North Dakota ANG shares security expertise at APF Senegal
By USAF, USAFE/AFAFRICA
/ Published June 27, 2014
June 27, 2014 -- DAKAR, Sengal - Air guardsmen from the North Dakota Air National Guard have been sharing their lessons and experiences on airfield security with foreign partners at African Partnership Flight.
North Dakota-native Senior Master Sgt. Steven Gibson (SF Superintendent) and Minnesota-native Master Sgt. Todd Seguin (SF Squad Leader) of the 119th Air Wing in Fargo, N.D. have led 26 participants through discussions covering the fundamentals of air base defense, identifying and engaging threats, and improvised explosive device (IED) detection.
"As Air Guardsmen we like these international events," said Gibson. "We link up with our active duty counterparts, meet with fellow defenders from other nations and learn from one another."
"We covered apprehending suspects, vehicle and personnel searches," said Seguin. "Our purpose was to cover the fundamentals and start conversations with fellow defenders.
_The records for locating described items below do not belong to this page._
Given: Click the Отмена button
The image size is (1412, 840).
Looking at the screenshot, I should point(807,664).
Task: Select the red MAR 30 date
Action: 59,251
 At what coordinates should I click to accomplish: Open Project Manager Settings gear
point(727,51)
We shared stories and learned a lot from one another"
Participants used stories and personal experiences to reinforce the fundamentals of air base defense.
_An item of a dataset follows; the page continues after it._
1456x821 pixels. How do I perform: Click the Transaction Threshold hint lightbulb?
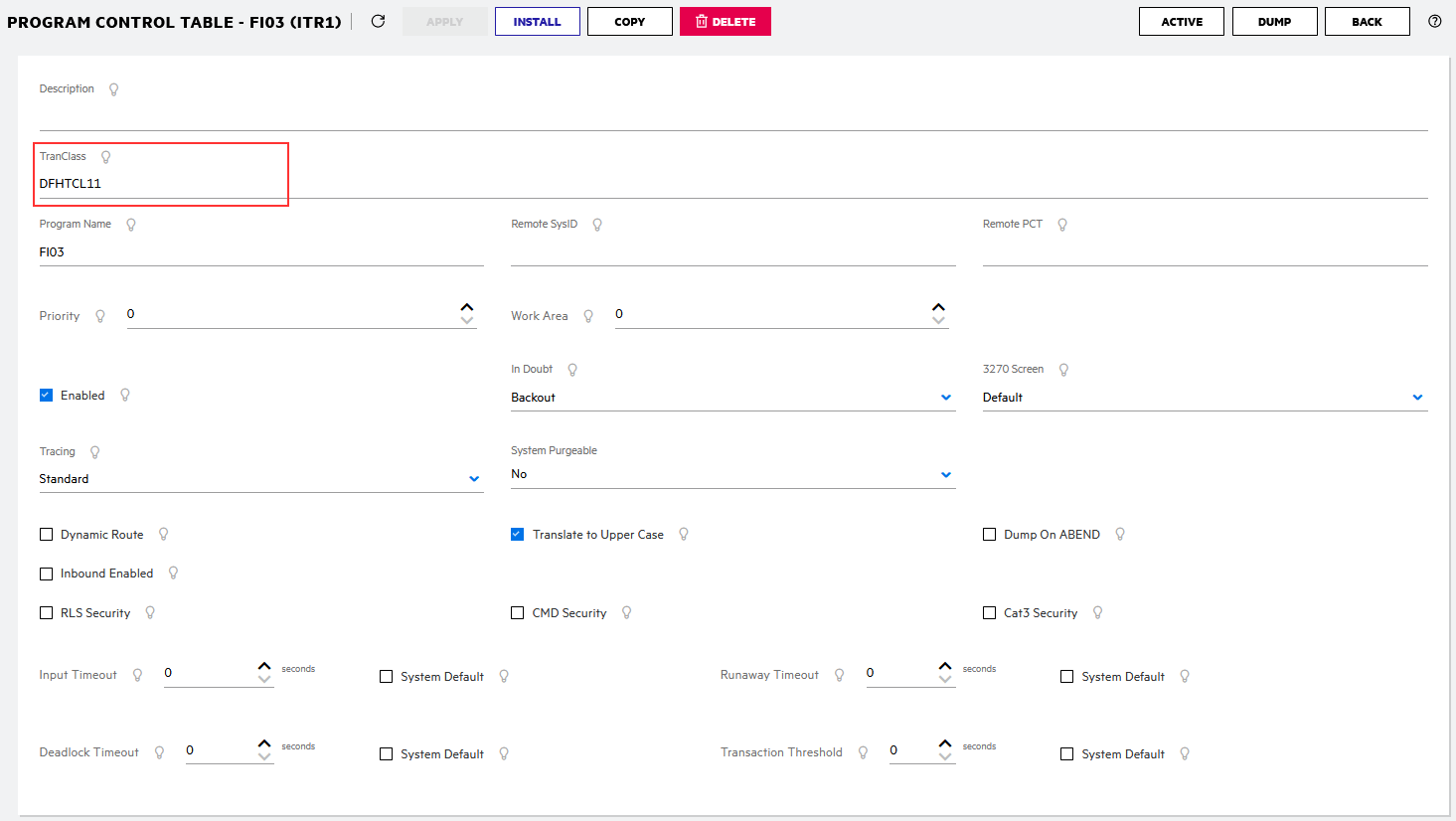pyautogui.click(x=863, y=752)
"I was able to draw upon my two deployments to Iraq to explain the threat behind IEDs," said Seguin. "I showed the participants photos of IED to explain that a bomb can be placed and concealed anywhere."
"We had class participants who survived IED attacks and some had fellow troops killed in action," said Seguin. "The discussion on IEDs spurred a lot of war stories and lessons among our participants. Some of the nations at this APF are fighting active insurgencies and others have constant border disputes."
APF Senegal took place at Camp Arienne Cisse nearby Dakar International Airport. Workshops took place in tents on a dirt soccer field, which came with unique challenges.
"We can operate and build partnerships anywhere, but hot weather and language barriers can be a challenge," said Gibson. "Our APF partners had a mix of French and English speakers, thanks to them and our translators; we were able to work through any issues quickly."
"It doesn't matter where you come from or what uniform you wear," said Gibson. "Defenders face the same problems when we're on duty and protecting people and aircraft."